- _Фрагмент документа_
:::

Гляжу с верхней лавки вниз и слушаю.
Бледный солдат, обвязанный тряпками, кричит: «Состарила меня эта жизнь! Силушки нету!» Я возражаю: «Чего вам стариться, сами же виноваты».
— Сами! Да ведь взглянуть надо, ведь народ не то, что сдурел, а прямо с ума посходил. Нас бы ткнуть в загривок хорошенько, так пришли бы в разум.
Другой вступается:
— Мало тебя тычут. Всего истыкали, а он скулит.
— Верно истыкали. Да ведь кто тычет? Надо сказать… Но его перебивают:
— Ладно, молчи, «вплоть до расстрела» захотел! Дохни сам.
И разговор затихает. Действительно, повсюду юркие агенты, как фельдшера в психиатрической больнице, следят, чтобы безумцы не буянили, чтобы помешательство было тихое.
На местах, в Петербурге, например, эта тишина совсем легко достигалась. Полумертвые, разъединенные люди даже шепота своего боялись.

:::

- _Фрагменты данных_
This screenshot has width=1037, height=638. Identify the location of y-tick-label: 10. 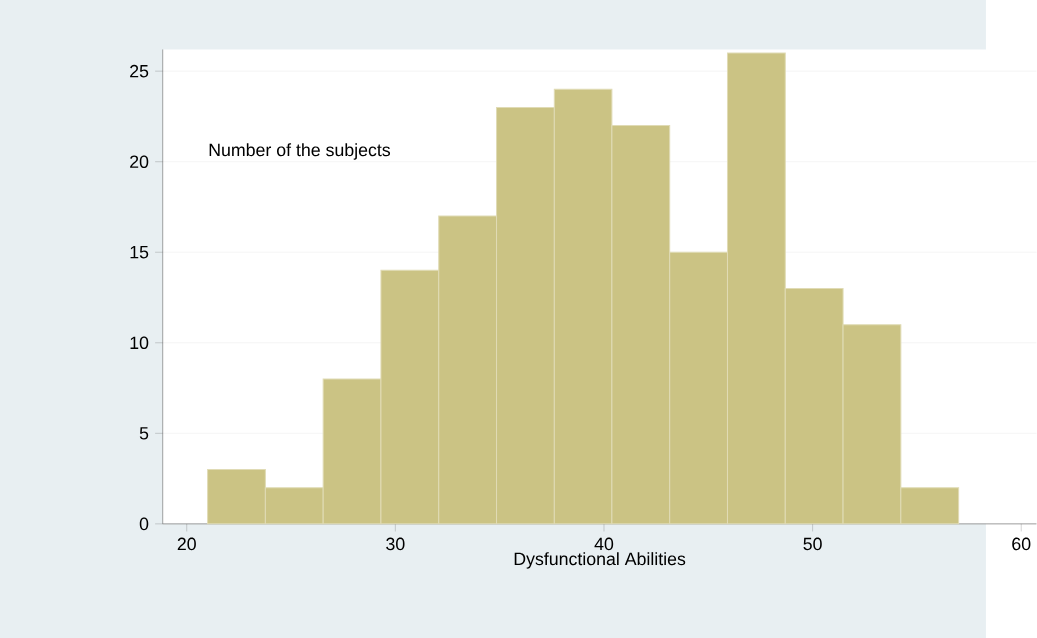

:::

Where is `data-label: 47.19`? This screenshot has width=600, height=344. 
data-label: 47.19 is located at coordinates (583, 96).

:::

- _Задания_
1. Перепишите без изменений часть фрагмента документа, начиная со слов «Бледный солдат, обвязанный» и продолжая до слов «шепота своего боялись.» включительно.
2. Подхватите фрагмент документа и напишите его продолжение, начав сразу после последнего приведенного предложения.

- _Ответы к заданиям_
1.
Бледный солдат, обвязанный тряпками, кричит: «Состарила меня эта жизнь! Силушки нету!» Я возражаю: «Чего вам стариться, сами же виноваты».
— Сами! Да ведь взглянуть надо, ведь народ не то, что сдурел, а прямо с ума посходил. Нас бы ткнуть в загривок хорошенько, так пришли бы в разум.
Другой вступается:
— Мало тебя тычут. Всего истыкали, а он скулит.
— Верно истыкали. Да ведь кто тычет? Надо сказать… Но его перебивают:
— Ладно, молчи, «вплоть до расстрела» захотел! Дохни сам.
И разговор затихает. Действительно, повсюду юркие агенты, как фельдшера в психиатрической больнице, следят, чтобы безумцы не буянили, чтобы помешательство было тихое.
На местах, в Петербурге, например, эта тишина совсем легко достигалась. Полумертвые, разъединенные люди даже шепота своего боялись.

2.
Большевики закончили, довершили свое дело (разрушения) приблизительно года 2 тому назад. С тех пор перемены в России могли быть лишь количественные (меньше хлеба, больше смертей). Перемена качественная могла начаться только от народа: народ должен был прийти в разум. И стоит оглянуться: за последние месяцы какой громадный шаг сделал народ на пути к выздоровлению!
Друзья, только что вырвавшиеся «оттуда», подтверждают нам это. Наши надежды оправдываются. Мы, покинувшие Россию 14 месяцев тому назад (то есть тогда, когда уже завершено и окончено было большевистское дело), говорим с этими приехавшими вчера так, как будто мы и не расставались. Понимаем друг друга с полуслова. Это потому, что мы знаем, — опытно узнали, изнутри поняли, — главную тайну большевиков.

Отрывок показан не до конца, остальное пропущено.